米国のプライバシ保護団体「CASPIAN」が1月26日、ICタグ導入を計画している英大手スーパーを対象に、同社店舗での商品購入をボイコットするよう消費者に呼び掛けた(同団体のキャンペーン・サイト)。CASPIANが展開する消費者運動は、ICタグ導入を進める大手企業にとって無視できないほど大きな影響を与えている。2003年7月、米ウォルマート・ストアーズが予定していた実証実験を中止したのも、同団体の抗議に配慮したものと見られている。

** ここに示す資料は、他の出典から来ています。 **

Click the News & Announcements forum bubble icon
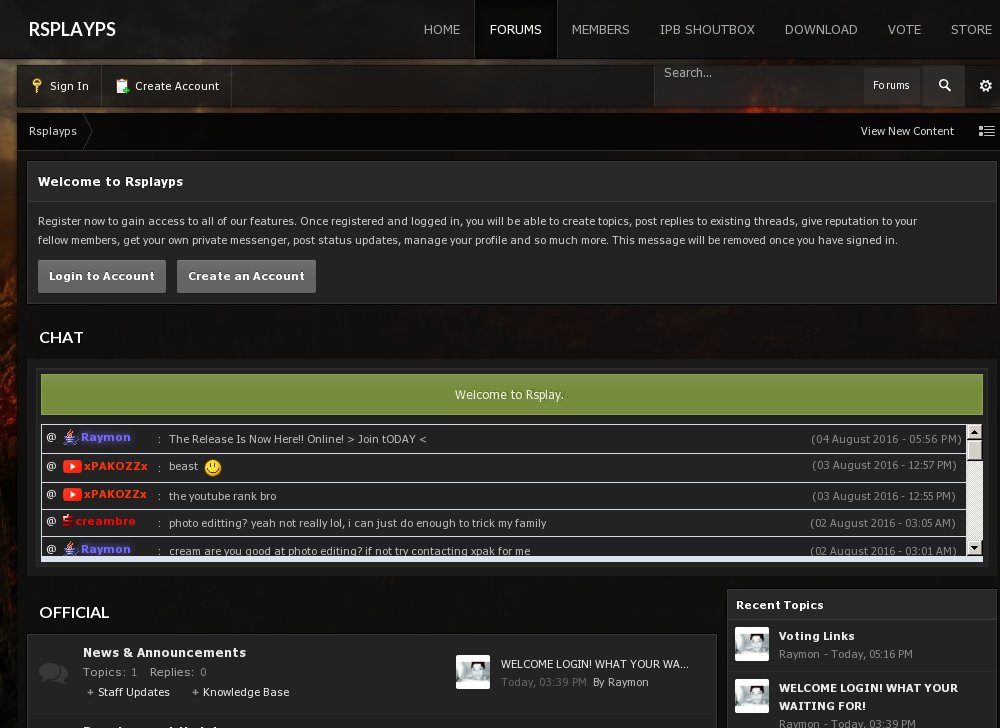This screenshot has height=728, width=1000. [53, 672]
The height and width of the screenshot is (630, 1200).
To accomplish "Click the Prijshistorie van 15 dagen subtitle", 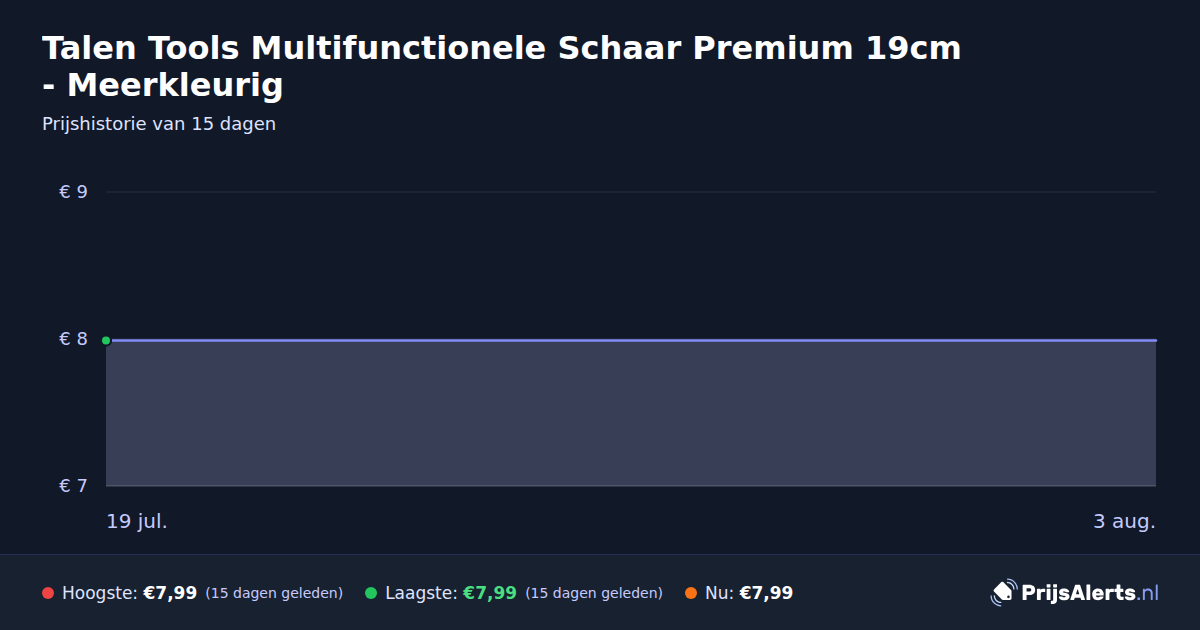I will (x=159, y=125).
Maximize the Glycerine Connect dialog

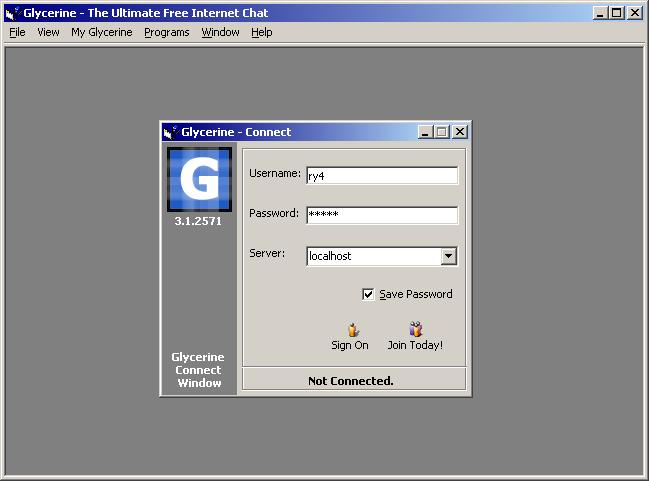point(442,132)
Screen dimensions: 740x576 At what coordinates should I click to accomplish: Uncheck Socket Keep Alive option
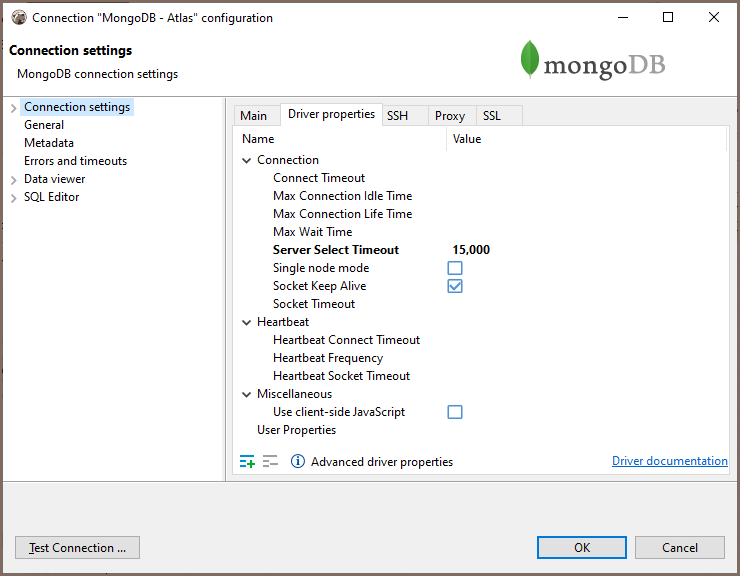[455, 286]
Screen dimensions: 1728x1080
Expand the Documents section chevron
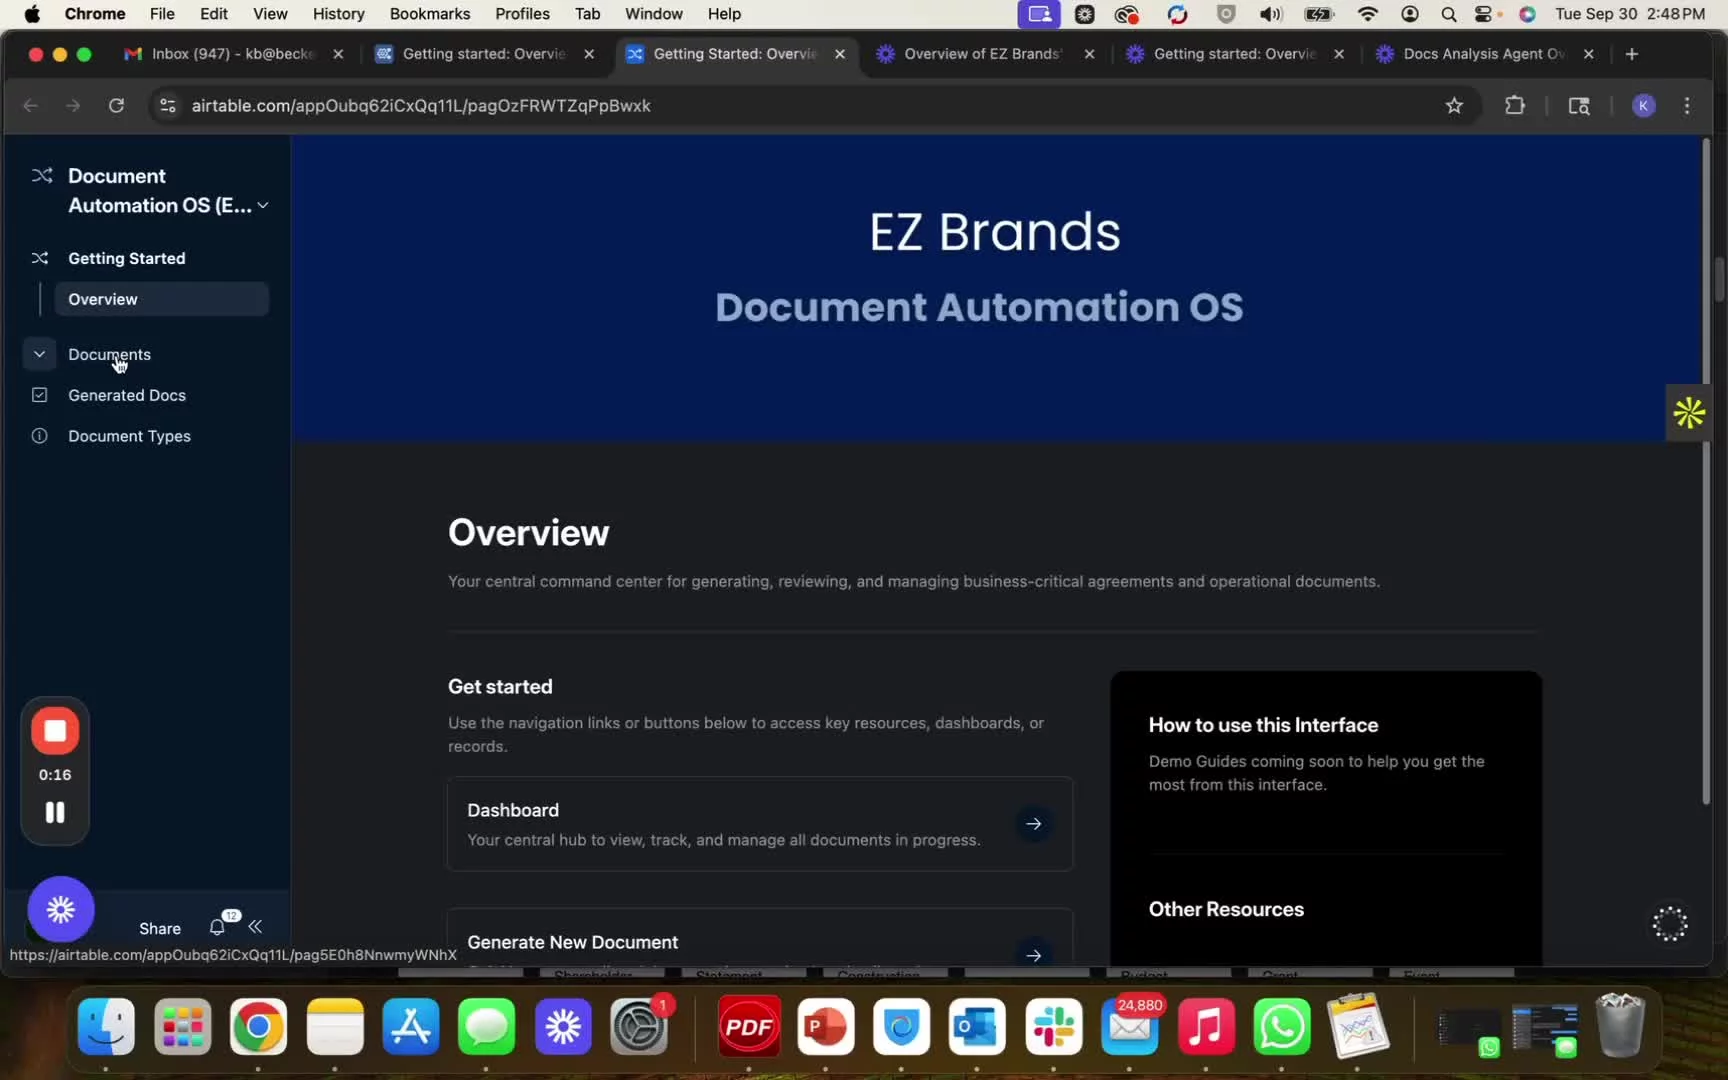(39, 354)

 ボイコットの抗議を受けたのは、英小売スーパーのテスコ・ストアーズ。欧州とアジアに2300店舗を構える小売スーパーの最大手。かみそりメーカーの米ジレットなどと共同で、ICタグの実用化に向けた実証実験を展開している。

 CASPIANが問題視しているのは、ICタグの中でも、個々の商品パッケージに付ける「アイテム・レベル・タギング」と呼ばれるもの。これまでもアイテム・レベル・タギングの導入を試みようとするとする小売業者に繰り返し反対してきた。本当の導入目的が、消費者の行動を逐一トラッキングすることで個々人の購買行動を分析したり万引きを防止したりすることで、プライバシ侵害を伴うものだと主張する。テスコは2005年内にも、一部の商品でアイテム・レベル・タギングを実施しようとしており、先にウォルマートが中止したのもアイテム・レベル・タギングの実証実験だった。

 CASPIANの設立者でディレクタ(議長)のキャサリン・アルブレヒト氏は同日、英国営放送BBCテレビのニュース番組に出演し「何万人もの消費者が、ICタグという“スパイ・チップ”を家に持ち帰ることになりかねない」と警告した。CASPIANは2003年7月、テスコが実証実験を行った店舗で、来店客に見えない場所に監視カメラを隠していたと指摘。カメラの映像とICタグの内容をひも付けし、来店客の購買行動を監視したとして、テスコを非難している

 こうした抗議に対しテスコは、アイテム・レベル・タギングの目的は「商品棚やレジに設置したリーダーでICタグを読み取り、在庫切れの解消や商品補充の効率化を図ることだ」との公式見解を発表。アルブレヒト氏が出演したBBCの番組に対しては「ボイコットを真剣に受け止めているが、客が購入した商品をトラッキングする意図はない」とコメントしている。